Now called the ANZ New Zealand Golf Show, McGoldrick presents the programme that Leishman made famous. She's joined by his younger brother Mark Leishman, and the first episode screened this week.
"It's a real privilege. Phil asked me to do it before he passed away. He was my godfather. I had grown up with him all my life. He was best friends with my dad, they both came from Timaru," McGoldrick said.
Not great for tourism?
Jane Campion's foray into television, Top of the Lake - the seven-part crime series starting on Monday on UKTV - has garnered gushing praise from local critics, but a critical review in the New York Times suggests the show might not be a winner for New Zealand tourism.
Campion's TV series, filmed around scenic Queenstown, provides quite a different local depiction to the Hobbit, according to the Times.
Says the Times: "It was filmed in the mountains of southern New Zealand, and the vertiginous landscape provides some visual drama amid the arbitrary shocks and glum psychologising of the story. The tourist board can't be too happy, though. Ms Campion turns rural New Zealand into a steaming backwater that makes the American South of Deliverance look enlightened". A hillbilly horror? Tourism Minister John Key won't be peddling that message.
Battle over prisoner
The battle for current affairs viewers in a crowded market (10 shows across five channels) beefed up on Wednesday when Maori Television boss Jim Mather fired a withering shot to TV3 after their story about a New Zealand man languishing in a Philippines jail because of a $4800 debt he can't repay.

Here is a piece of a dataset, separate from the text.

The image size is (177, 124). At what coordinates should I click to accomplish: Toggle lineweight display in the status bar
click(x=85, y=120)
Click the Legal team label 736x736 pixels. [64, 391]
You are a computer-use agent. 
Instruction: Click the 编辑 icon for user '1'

A 3rd Degree team travelled to the Filipino prison to interview Vernon Gardiner.
Following Wednesday's report, the show set up an account to raise money for his release, stumping up $1000. The account closed yesterday with the money raised.
But Mather, no stranger to promoting his channel's Native Affairs, was disgusted and took to Twitter to vent: "Exploitation thinly disguised as journalism.

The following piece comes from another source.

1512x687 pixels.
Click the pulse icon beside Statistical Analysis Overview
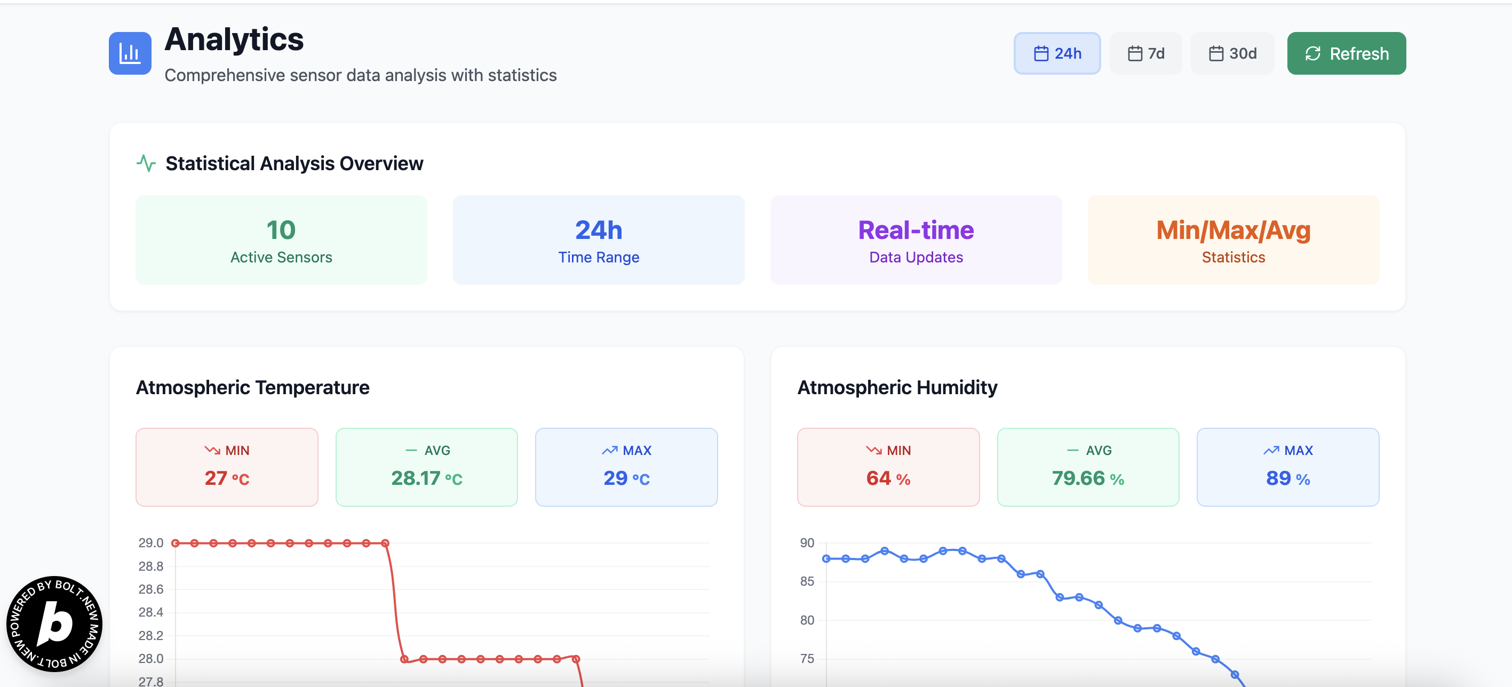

3rd Degree leaves a Kiwi rotting in jail then starts a Telethon to cover the small debt. Heartless."
He told The Diary it felt like a publicity stunt. "I was surprised with the fundraising aspect to the segment. Why didn't TV3 just pay for his release?"
But 3rd Degree's Terence Taylor says Mather is misguided. "It's our job as journalists to expose injustice and hold those in power to account and that is exactly what we have done in this case," he told The Diary.